● EXERCISE DIRECTIONS:
Reproduce the records word for word, from the first line down to and including the line that contains "Action: (x=1400, y=31)". Omit the pictures.

++++ SOURCE RECORDS

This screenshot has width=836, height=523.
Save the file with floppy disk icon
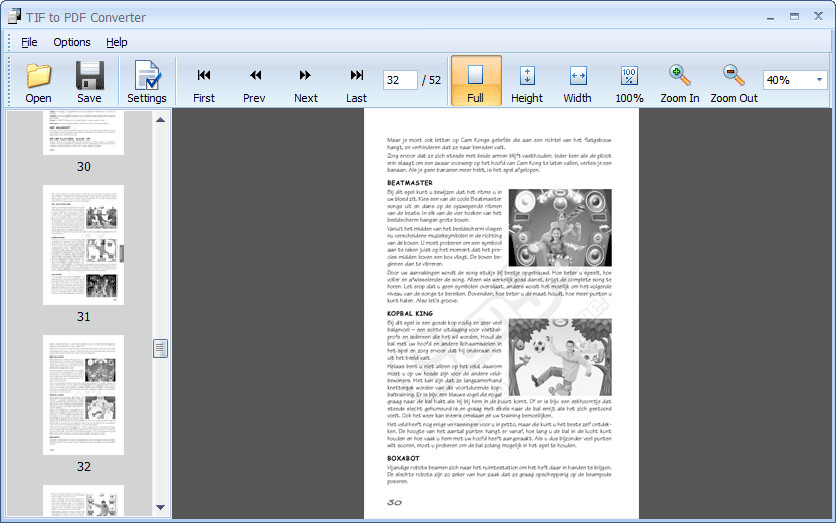[89, 81]
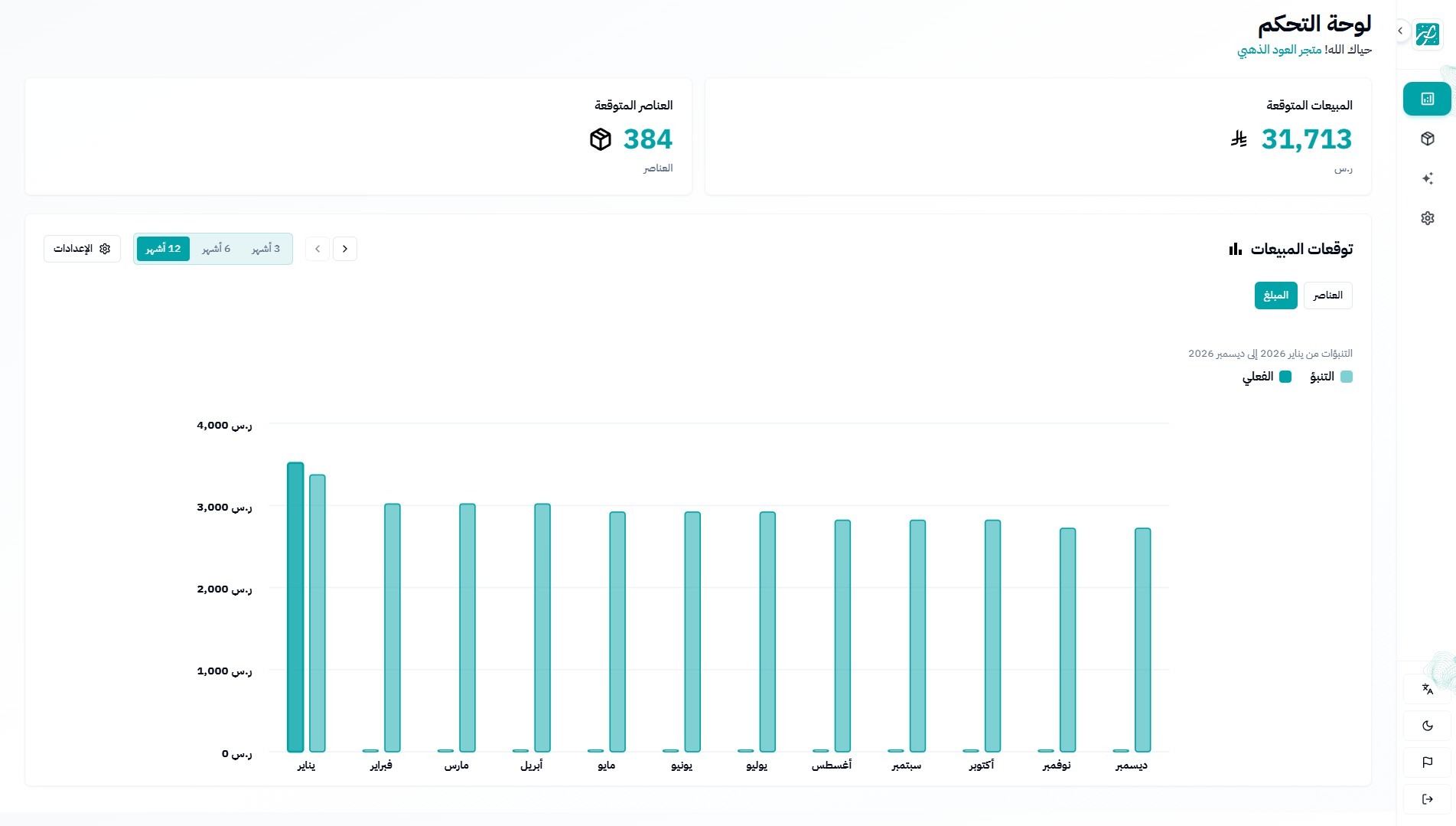The image size is (1456, 826).
Task: Collapse the sidebar with chevron button
Action: (x=1400, y=31)
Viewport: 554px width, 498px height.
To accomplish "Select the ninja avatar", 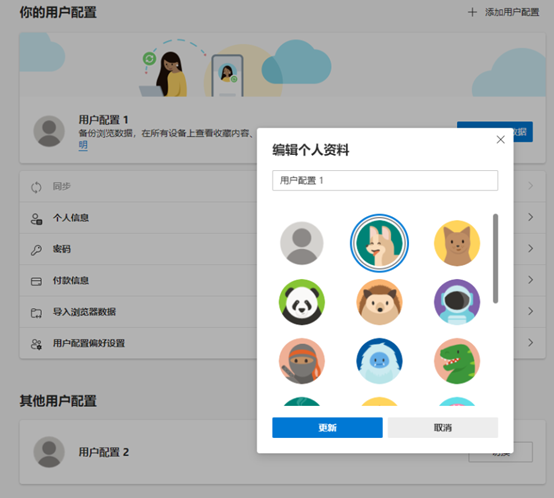I will (301, 361).
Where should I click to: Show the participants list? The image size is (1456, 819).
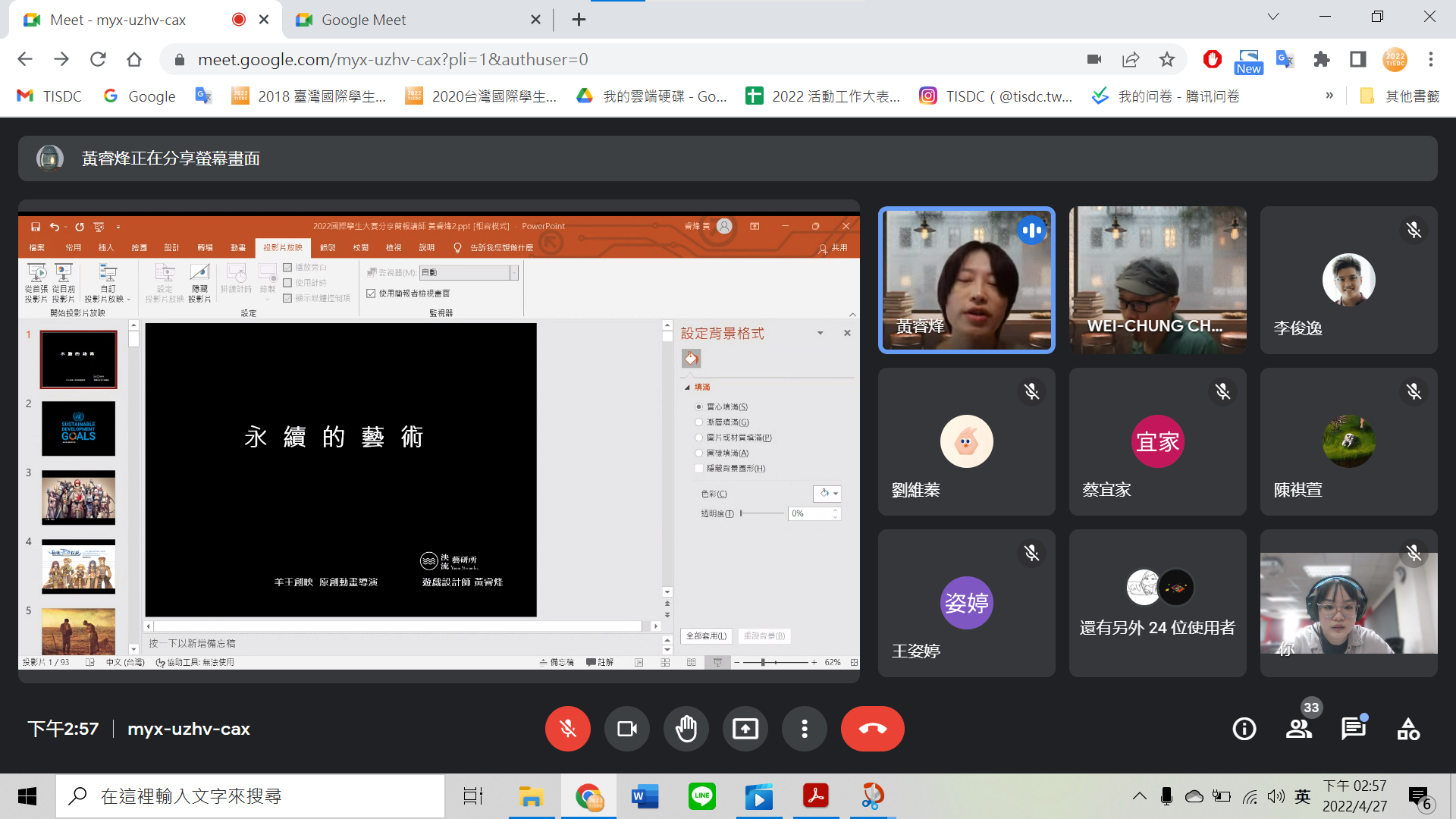pyautogui.click(x=1299, y=729)
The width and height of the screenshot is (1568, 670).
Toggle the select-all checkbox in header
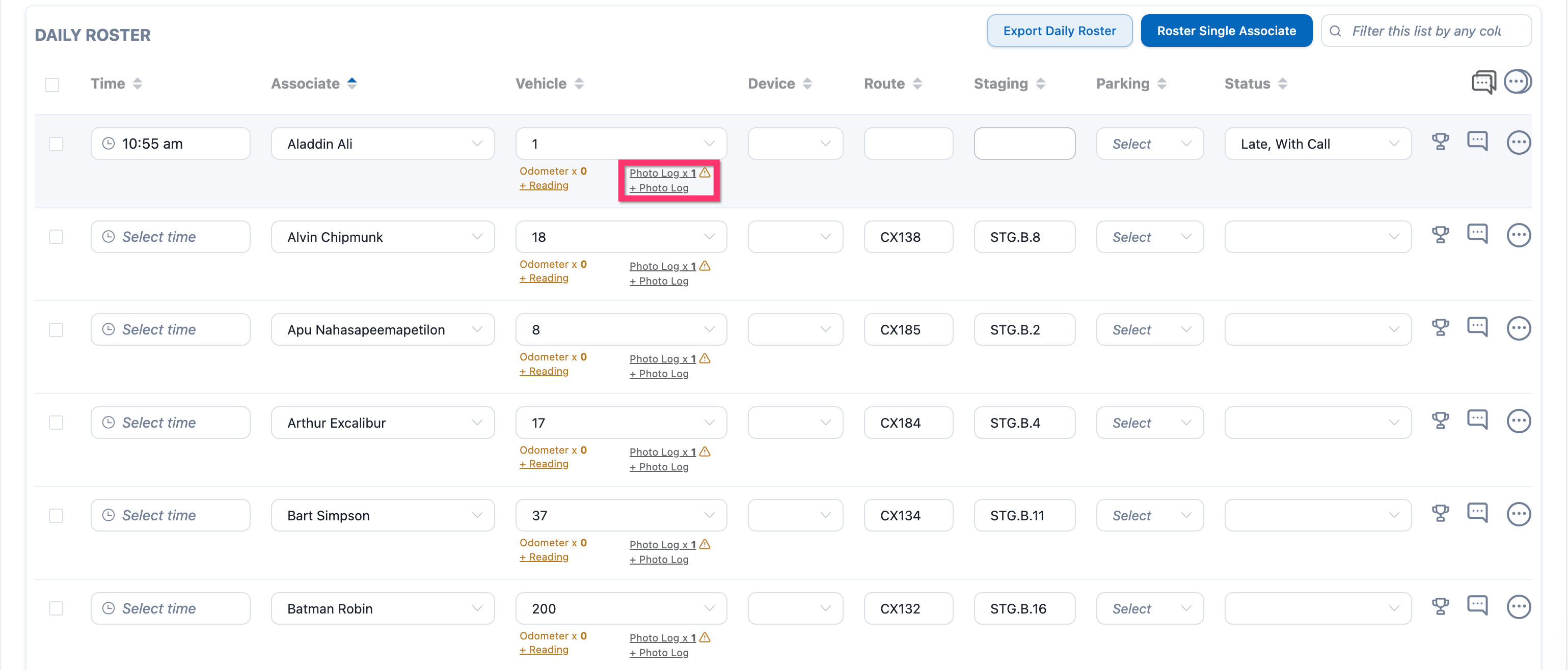click(x=52, y=85)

++++++++

● WRITTEN SOLUTION:
This screenshot has width=836, height=523.
Save the file with floppy disk icon
[89, 81]
The image size is (1456, 826).
Task: Collapse the sidebar with chevron button
Action: (x=1400, y=31)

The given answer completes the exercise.